Problem to work on:
Copy verbatim the lines between the one containing "You are a GUI" and the one containing "pyautogui.click(x=46, y=883)", inclusive.

Exercise input:
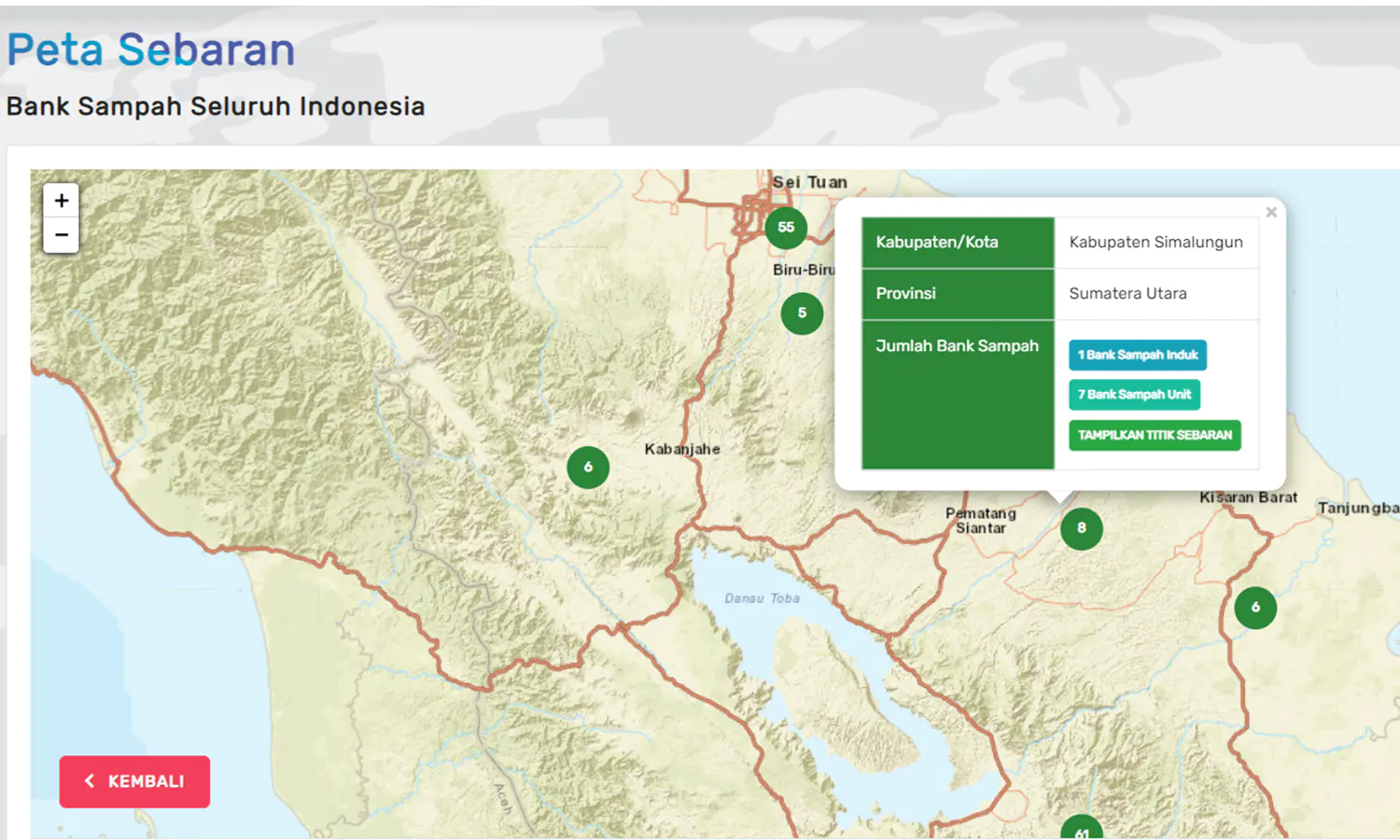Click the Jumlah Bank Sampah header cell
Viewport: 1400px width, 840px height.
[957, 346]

---

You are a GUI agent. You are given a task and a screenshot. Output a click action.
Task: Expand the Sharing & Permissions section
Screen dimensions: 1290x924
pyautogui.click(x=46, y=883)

The output:
You are a GUI agent. You are given a task and a screenshot. Output a click action.
Task: Expand the Sharing & Permissions section
Screen dimensions: 1290x924
pyautogui.click(x=46, y=883)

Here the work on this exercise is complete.